Victor-François, duc de Broglie, prince du Saint-Empire, maréchal de France, chevalier des ordres du roi, commandant en Alsace, gouverneur des ville et château de Béthune et commandant l’armée française sur le Haut-Rhin;
Et Charles, comte de Broglie, chevalier des ordres du roi, lieutenant-général de ses armées et maréchal-général des logis de celle du Haut-Rhin.
Nous certifions que M. d’Éon de Beaumont, capitaine au régiment d’Autichamp-Dragons, a fait la dernière campagne avec nous en qualité de notre aide de camp; que pendant le courant de ladite campagne nous l’avons chargé fort souvent d’aller porter les ordres du général et que dans plusieurs occasions il a donné des preuves de la plus grande intelligence et de la plus grande valeur, notamment à Hœxter en exécutant, en présence et sous le feu de l’ennemi, la commission périlleuse de l’évacuation des poudres et autres effets du roi; à la reconnaissance et au combat près d’Ultrop, où il a été blessé à la tête et à la cuisse, et près d’Osterwick, où, s’étant trouvé second capitaine d’une troupe de quatre-vingts dragons, aux ordres de M. de Saint-Victor, commandant les volontaires de l’armée, ils chargèrent si à propos et avec tant de résolution le bataillon franc-prussien de Rhées qu’ils le firent prisonnier de guerre, malgré la grande supériorité de l’ennemi; en foi de quoi, nous lui avons délivré le présent certificat, signé de notre main, et avons fait apposer le cachet de nos armes.

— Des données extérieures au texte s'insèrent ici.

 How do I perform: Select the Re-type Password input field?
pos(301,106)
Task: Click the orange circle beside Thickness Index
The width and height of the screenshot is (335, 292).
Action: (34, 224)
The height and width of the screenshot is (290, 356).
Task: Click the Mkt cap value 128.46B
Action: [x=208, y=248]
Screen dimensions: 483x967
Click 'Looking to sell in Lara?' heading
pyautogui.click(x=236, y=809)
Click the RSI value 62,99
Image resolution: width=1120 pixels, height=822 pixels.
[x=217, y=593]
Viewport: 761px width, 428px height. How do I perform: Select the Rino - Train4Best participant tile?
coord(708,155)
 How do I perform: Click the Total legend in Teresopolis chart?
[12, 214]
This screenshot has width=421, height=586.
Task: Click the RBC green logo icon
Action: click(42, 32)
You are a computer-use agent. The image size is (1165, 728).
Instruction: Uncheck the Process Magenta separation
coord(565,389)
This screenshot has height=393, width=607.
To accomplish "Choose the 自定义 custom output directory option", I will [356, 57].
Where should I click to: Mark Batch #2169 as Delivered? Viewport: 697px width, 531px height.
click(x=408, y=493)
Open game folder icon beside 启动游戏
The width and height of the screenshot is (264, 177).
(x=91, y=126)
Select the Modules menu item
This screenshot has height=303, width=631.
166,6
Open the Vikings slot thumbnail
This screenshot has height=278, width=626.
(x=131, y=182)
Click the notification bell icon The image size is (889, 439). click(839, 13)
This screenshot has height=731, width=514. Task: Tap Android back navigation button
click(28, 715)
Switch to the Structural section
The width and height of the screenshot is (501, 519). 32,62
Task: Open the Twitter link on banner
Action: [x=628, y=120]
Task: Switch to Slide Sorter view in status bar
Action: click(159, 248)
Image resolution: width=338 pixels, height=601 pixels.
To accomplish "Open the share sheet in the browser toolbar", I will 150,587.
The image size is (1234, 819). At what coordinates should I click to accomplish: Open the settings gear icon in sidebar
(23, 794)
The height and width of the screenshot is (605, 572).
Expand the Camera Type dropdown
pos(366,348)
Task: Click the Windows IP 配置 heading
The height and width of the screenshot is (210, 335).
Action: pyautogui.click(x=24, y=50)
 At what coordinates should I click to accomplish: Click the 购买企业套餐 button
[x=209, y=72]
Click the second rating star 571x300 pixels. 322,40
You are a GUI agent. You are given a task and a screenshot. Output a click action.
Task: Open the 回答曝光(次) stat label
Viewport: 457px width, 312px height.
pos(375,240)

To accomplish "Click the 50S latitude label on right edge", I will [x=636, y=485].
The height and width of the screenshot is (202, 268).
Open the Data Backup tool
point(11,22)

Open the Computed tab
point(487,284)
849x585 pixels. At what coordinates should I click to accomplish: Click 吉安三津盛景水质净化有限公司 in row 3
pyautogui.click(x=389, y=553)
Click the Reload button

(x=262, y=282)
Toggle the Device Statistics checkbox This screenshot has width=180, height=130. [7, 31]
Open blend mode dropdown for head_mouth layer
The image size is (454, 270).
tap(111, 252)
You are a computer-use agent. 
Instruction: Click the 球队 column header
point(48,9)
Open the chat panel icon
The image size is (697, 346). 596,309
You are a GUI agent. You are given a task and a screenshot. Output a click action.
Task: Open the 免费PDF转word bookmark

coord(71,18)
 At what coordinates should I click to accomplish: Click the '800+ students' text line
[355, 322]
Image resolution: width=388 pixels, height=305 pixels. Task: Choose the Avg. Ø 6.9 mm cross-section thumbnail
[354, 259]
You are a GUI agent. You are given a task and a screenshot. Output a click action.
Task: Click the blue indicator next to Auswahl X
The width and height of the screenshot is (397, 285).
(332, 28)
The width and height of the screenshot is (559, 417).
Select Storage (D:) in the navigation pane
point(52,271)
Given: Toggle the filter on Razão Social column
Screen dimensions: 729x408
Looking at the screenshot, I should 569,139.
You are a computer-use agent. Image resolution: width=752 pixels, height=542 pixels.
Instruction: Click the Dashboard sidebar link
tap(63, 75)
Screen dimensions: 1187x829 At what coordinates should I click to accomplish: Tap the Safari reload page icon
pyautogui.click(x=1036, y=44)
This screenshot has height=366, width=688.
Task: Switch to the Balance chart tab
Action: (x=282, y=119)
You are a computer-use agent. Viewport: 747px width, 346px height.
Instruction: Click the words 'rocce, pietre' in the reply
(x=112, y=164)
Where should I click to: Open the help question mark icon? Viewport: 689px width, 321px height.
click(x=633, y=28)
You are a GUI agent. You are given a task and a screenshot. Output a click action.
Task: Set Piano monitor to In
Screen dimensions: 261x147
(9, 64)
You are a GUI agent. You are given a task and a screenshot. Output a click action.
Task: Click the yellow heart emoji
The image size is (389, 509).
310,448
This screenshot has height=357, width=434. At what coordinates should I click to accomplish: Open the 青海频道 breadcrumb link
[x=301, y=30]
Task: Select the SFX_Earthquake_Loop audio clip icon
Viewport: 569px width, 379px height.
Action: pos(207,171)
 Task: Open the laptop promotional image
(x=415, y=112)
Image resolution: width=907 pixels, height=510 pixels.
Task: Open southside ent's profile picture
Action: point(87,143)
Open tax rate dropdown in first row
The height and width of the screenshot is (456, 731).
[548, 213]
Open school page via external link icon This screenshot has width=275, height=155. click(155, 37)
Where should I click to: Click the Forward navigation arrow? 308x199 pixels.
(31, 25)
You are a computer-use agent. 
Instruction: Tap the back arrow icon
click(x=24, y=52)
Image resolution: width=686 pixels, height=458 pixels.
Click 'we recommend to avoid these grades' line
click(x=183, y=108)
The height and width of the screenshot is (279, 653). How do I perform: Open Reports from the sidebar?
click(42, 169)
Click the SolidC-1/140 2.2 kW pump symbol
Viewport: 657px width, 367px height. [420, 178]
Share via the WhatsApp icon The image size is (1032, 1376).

Fait à Cassel, le 24 décembre 1761.
Signé: Le maréchal duc de Broglie.
Le comte de Broglie.
Et plus bas:
Par Monseigneur,
Signé: Drouet[37].
L’original de ce certificat a été perdu; mais d’Éon lui-même en publia le texte à Londres en 1764; lors de ses démêlés avec le comte de Guerchy, le maréchal et le comte de Broglie étaient encore vivants, aussi l’exactitude de ce témoignage n’est-elle pas douteuse.